Can I interest you in a glass of Berry Blue Kool-Aid?: A Recap of BlueHat v7

Hello all, Nate McFeters here to give you a recap of all the fun at Microsoft BlueHat v7.  If you don’t know me, I work for Ernst & Young’s Advanced Security Center and I also blog over at ZDNet’s Zero-Day Security Blog.  You may have also seen me on the conference circuit, as I’ve spoken recently at such prestigious events as Black Hat and ToorCon.  This time around though, I wasn’t brought in to speak at a conference; Microsoft had Rob Carter (also from EY’s ASC) and I come in to discuss some recent vulnerabilities that we’ve discovered with a few third-party vendors with whom Microsoft has tight relationships.  Actually, that’s worth a shout out to Katie Moussouris for being awesome and putting Rob and I in touch with the proper people to get our issues fixed AND bringing us in to BlueHat for our efforts.

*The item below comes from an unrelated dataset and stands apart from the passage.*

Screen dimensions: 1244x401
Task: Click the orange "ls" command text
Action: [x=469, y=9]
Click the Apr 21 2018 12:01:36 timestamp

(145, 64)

Coming to Seattle is always a treat for me.  The hacking/security research community is represented in Seattle like no other place that I’ve been to.  Of course, Seattle did not let me down once again!  On Wednesday, I got a chance to attend the iSec Partners party, celebrating the opening of their new Seattle office, so congrats to all those guys.  After the iSec party, I rolled over to the BlueHat speaker’s party with Billy Rios (former EY ASC guy, now a Microsoft employee, and a BlueHat Speaker) and got a great opportunity to drink free beer and hang out with some industry leading figures, such as Alex (kuza55), Fukami, Sowhat, and Manuel Caballero.


After a long first night, I took care of some work-related stuff and relaxed most of Thursday… that is, until the BlueHat party.  It was a great premise: Put a bunch of hackers in a bar and feed them free booze until closing time… the night before the big show!  Good thing these guys are professionals!


The highlights of the talks for me were:


1.)         Getting to see Alex (kuza55) discuss browser insecurities to a packed audience.  This guy has some really progressive stuff, but what really stuck to me was Alex’s mature understanding of the greater picture, which was truly impressive, even more so from a 17-year-old.  He discussed the need for more transparency from vendors on the standards that the browsers depend upon… nowhere was this more interesting than in the case of Cross-site Cooking and his FindMimeFromData attack.  Alex explained how dangerous the lack of understanding of these technologies are, and how, unless the security community is given more of the bigger picture, we can expect these issues to lay dormant until discovered, and of course, we have no guarantee that it will be a good guy finding it.


2.)         Watching Billy Rios’ and Nitesh Dhanjani’s phishing discussion, which was by FAR the most entertaining and enlightening talk that I’ve ever seen.  The talk was basically a recap of research that Billy and Nitesh got involved in over a year ago, where basically they joined up to the phishing community and realized that it’s not just about phishing, it’s really about identity theft.  They discovered that phishing was just one means of supply to fill the demand for identities in the identity theft ecosystem.  They were able to discover phishing sites, the kits that phishers use, and the sites where phishers sell stolen identities… truly unbelievable.  The saddest thing was realizing just how tech un-savvy these phishers truly are, and then further realizing how huge an impact they’ve caused to the Internet.  If you have not seen this talk, you should absolutely go catch it at Black Hat Vegas. If you have, I’m sure you’ll be seeing it again.


3.)         Manuel Caballero discussed something that originally didn’t catch my attention.  It initially sounded like the same research that’s been put into cross-site scripting attack frameworks, which basically involved using XSS to create a bi-directional communication channel between victim and attacker for exploitation of XSS.  Then I realized what Manuel was really talking about.  Resident scripts have put the fear of God into me.  Whereas a normal cross-site scripting attack vector is great for the site that was cross-site scripted, it stopped there; it couldn’t follow you off-domain.  Manuel’s can.  Scary. 


After the presentations, I was fortunate enough to get included in the IOActive Limo Race after party.  I’ve never been involved in an event that led to as many hilarious pictures as that one.  Specifically, the pictures of Dan Kaminsky, David Hulton, and Andrew Cushman are priceless.  Thanks to Josh Pennell and all the IOActive crew for putting that on — it was outstanding fun.


All of that and I closed off the week by coming home to Chicago and proposing to my long-time girlfriend, Melissa Radocha (she said yes, thank God!), so it was probably one of the best weeks of my life.  Sorry to all of the media guys like Ryan Naraine and Rob McMillan who I’m sure wanted to join me, but keep in mind, I wasn’t here for media coverage… I just got lucky to steal an exclusive by having some research that Microsoft was interested in!  J





Editor’s Note:  The BlueHat planning team wishes to extend our heartfelt congratulations to Nate and Melissa!